To sum up the background for everyone:

  • In our terminology, ‘hooks’ are bidirectional links.
  • Hook’s contextual popup window presents items that are ‘hooked’ to the current context. There’s a ‘HOOKED ITEMS’ section. (2.0 will add new optional sections to the window).
  • This context typically starts out as being the foreground resource of the app in foreground when Hook is invoked. But users can navigate within Hook, which changes the context. The context is indicated in the title bar. To avoid ambiguity, we sometimes refer to the ‘title item’.
  • Under the hood, Hook does support the creation and retrieval of bookmarks.
  • There is also an API to retrieve hooks, which are bidirectional.
  • At the “view layer”, Hook’s contextual window (pre upcoming 2.0) does not yet expose bookmarks or unidirectional links.

However, Hook 2.0 will expose bookmarks:

  1. There will be an “Add Bookmark” command.
  2. Whereas pre Hook 2.0, only Copy Link on files adds an underlying bookmark, as of 2.0+ every call to Copy Link will add a Hook bookmark. We’ll communicate that.
  3. Users will be able to search for all their bookmarks within Hook, meaning they won’t need to use an external tool (like ObDev’s LaunchBar, and Running with Crayons’ Alfred).

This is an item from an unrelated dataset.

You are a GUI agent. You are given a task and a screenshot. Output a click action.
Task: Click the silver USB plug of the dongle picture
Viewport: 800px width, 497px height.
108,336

However, Hook 2.0 will not (yet) support unidirectional contextual links (i.e., links that show up in Hook window in context of a particular resource). We do see a ned for them, however, and they are planned but not scheduled. There has not been a big demand for them, and they don’t IMO compare to the other big items (such as Hook for iOS) in the pipeline. But to repeat we recognize their usefulness, and we acknowledge there’s an extremely wide range of ways in which Hook is being /can be used.

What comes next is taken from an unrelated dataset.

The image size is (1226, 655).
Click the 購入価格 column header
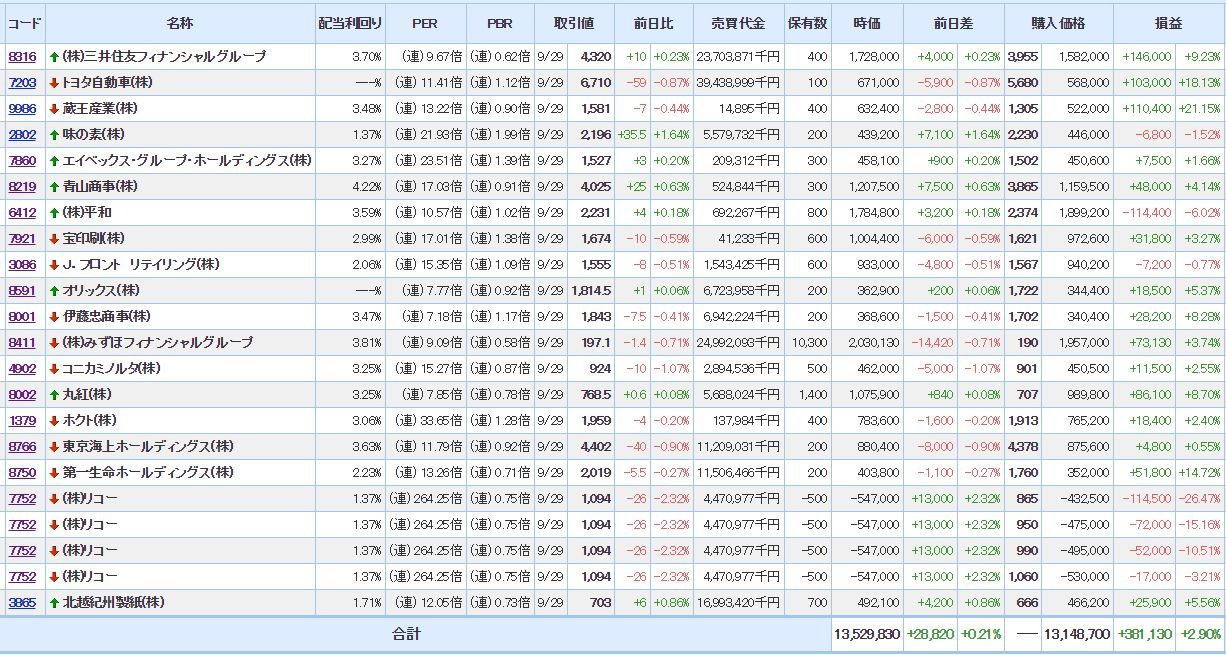(x=1057, y=23)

We have not committed/published how Hook will support unidirectional links – i.e., that is currently undefined.

Like I said, I generally always want a bidirectional link. I think I misunderstood some behavior I saw in the GUI and came to believe that unidirectional links were possible, though I wasn’t sure how it was happening. Chalk it up to my own confusion as I explored.

I do look forward to the Add Bookmark command, as you add the more complex browsing and search options I think it will be very handy. And being able to generate, search, and reference a bookmark object directly in AppleScript will make the CLI more useful as well.